-- Page text --
· · · · · · ·
Lemon (Citrus limonum)

Lemon oil is also expressed from the rind of the fruit. Its scent is uplifting and fruity and it has a cleansing, toning action and can help purify both skin, when used in toiletries, or the environment, when used in a vapouriser or essential oil burner. Lemon is a generally happy scent – a good choice if you have a hectic day ahead and need an extra dose of mental clarity and positivity. Like most citrus oils lemon also has an antiseptic effect that can be put to good use in cosmetics, and even household cleaners.

Grapefruit (Citrus paradisi)

An energising, crisp and zesty scent, grapefruit essential oil can help lift the emotions and when used in cosmetic products has a toning action on the skin. There is some evidence from animal studies that grapefruit essential oil (along with lemon) can help boost metabolism and can help reduce food cravings. It is also thought to have diuretic, stimulant and cleansing properties that support the kidneys, lymphatic and vascular systems.

Lime (Citrus aurantifolia)

A gently toning and detoxifying oil expressed from the rind of the fruit. Like grapefruit, inhaling lime essential oil has been shown in animal studies to help reduce weight. Lime is reputed to support creativity and clear thinking. It’s refreshing and stimulating, so a good choice when you are feeling exhausted or listless.

Mandarin (Citrus nobilis)

Relaxing, warming and soothing this oil has a calming effect on the nerves and is especially good for fractious children and pregnant women. If you are feeling a bit nauseous mandarin may help calm your stomach down. Used in massage oils it is good to aid lymphatic drainage. You might also see some shops selling tangerine oil. Tangerines are a type of mandarin and you can expect similar effects from this oil.

Neroli (Citrus aurantium amara)

A relaxing floral aroma steam distilled from the flowers of the bitter (Seville) orange tree. Unlike most citrus oils neroli is very costly to produce. It has an uplifting effect on the emotions and is great when you are feeling stressed out. Used externally it good for all types of skin, but particularly mature skin, and for improving the appearance of scars. It also has an antibacterial effect that can make it useful for healing sores and wounds. Read our full profile of neroli here.

Petitgrain (Citrus aurantium var. amara)

Also from the bitter (Seville) orange tree, but this time distilled from the leaves and twigs. It has an uplifting effect making it a good choice for depression and anxiety. Some sources also consider it an aphrodisiac. Used externally it is a good choice if you are prone to oily skin or acne.

Bergamot (Citrus aurantium bergamia)

Bergamot oranges have a very sour fruit but a deeply scented rind. Bergamot is what gives Earl Grey tea its unique scent. It’s a balancing and calming oil with a fruity and uplifting scent. Used externally it is good for cold sores and acne as well as for soothing dry, itchy skin and improving the appearance of scars.


Citrus oils are good all-rounders; they are used widely in perfumes and cosmetics as well as in cooking and room scents and are a staple of many aromatherapists personal blends.
· · · · · · ·
-- Task instructions --
a) In the text on citrus essential oils, what part of the bitter orange tree is petitgrain oil distilled from?
b) In the text on citrus essential oils, turn the paragraph beginning "Relaxing, warming and soothing" into a short bulleted list that keeps its main facts.

-- Listed entries --
· · · · · · ·
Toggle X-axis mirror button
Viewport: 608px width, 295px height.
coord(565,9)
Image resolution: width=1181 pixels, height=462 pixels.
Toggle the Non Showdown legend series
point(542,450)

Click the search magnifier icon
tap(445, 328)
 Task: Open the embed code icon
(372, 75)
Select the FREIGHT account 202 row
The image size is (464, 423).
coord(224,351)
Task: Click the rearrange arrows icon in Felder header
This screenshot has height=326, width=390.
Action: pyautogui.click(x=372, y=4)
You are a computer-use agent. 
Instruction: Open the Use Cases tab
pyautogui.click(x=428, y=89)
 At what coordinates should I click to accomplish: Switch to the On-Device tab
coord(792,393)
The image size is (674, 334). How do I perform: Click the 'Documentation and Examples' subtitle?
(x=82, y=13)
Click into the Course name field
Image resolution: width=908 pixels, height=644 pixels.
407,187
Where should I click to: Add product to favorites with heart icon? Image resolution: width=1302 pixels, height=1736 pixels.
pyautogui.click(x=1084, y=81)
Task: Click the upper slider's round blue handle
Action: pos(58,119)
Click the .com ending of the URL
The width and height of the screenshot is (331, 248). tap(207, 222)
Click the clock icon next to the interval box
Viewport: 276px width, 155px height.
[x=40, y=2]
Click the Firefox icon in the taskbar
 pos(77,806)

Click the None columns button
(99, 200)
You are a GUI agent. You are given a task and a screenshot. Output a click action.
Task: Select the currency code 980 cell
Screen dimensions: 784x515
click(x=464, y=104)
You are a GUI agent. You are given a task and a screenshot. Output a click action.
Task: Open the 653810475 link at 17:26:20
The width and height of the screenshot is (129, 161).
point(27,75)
· · · · · · ·
-- Answers to the exercises --
a) The leaves and twigs.

b)
- Relaxing, warming and soothing; calms the nerves
- Especially good for fractious children and pregnant women
- May help settle a nauseous stomach
- In massage oils, aids lymphatic drainage
- Tangerine oil, sold in some shops, comes from a type of mandarin and has similar effects